Exact copy, no pictures: output each line below as it stands.

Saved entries
◆ ◆ ◆ ◆ ◆

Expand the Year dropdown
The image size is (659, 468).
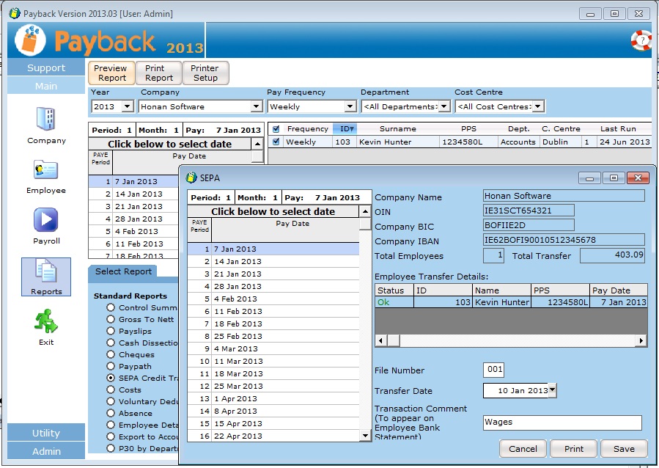tap(127, 107)
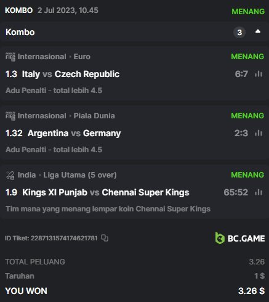Open statistics icon for Argentina vs Germany
This screenshot has height=302, width=269.
259,133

◆ ◆ ◆ ◆ ◆

▸ Solution to this task:
Expand the Year dropdown
The image size is (659, 468).
tap(127, 107)
Open statistics icon for Argentina vs Germany
This screenshot has height=302, width=269.
259,133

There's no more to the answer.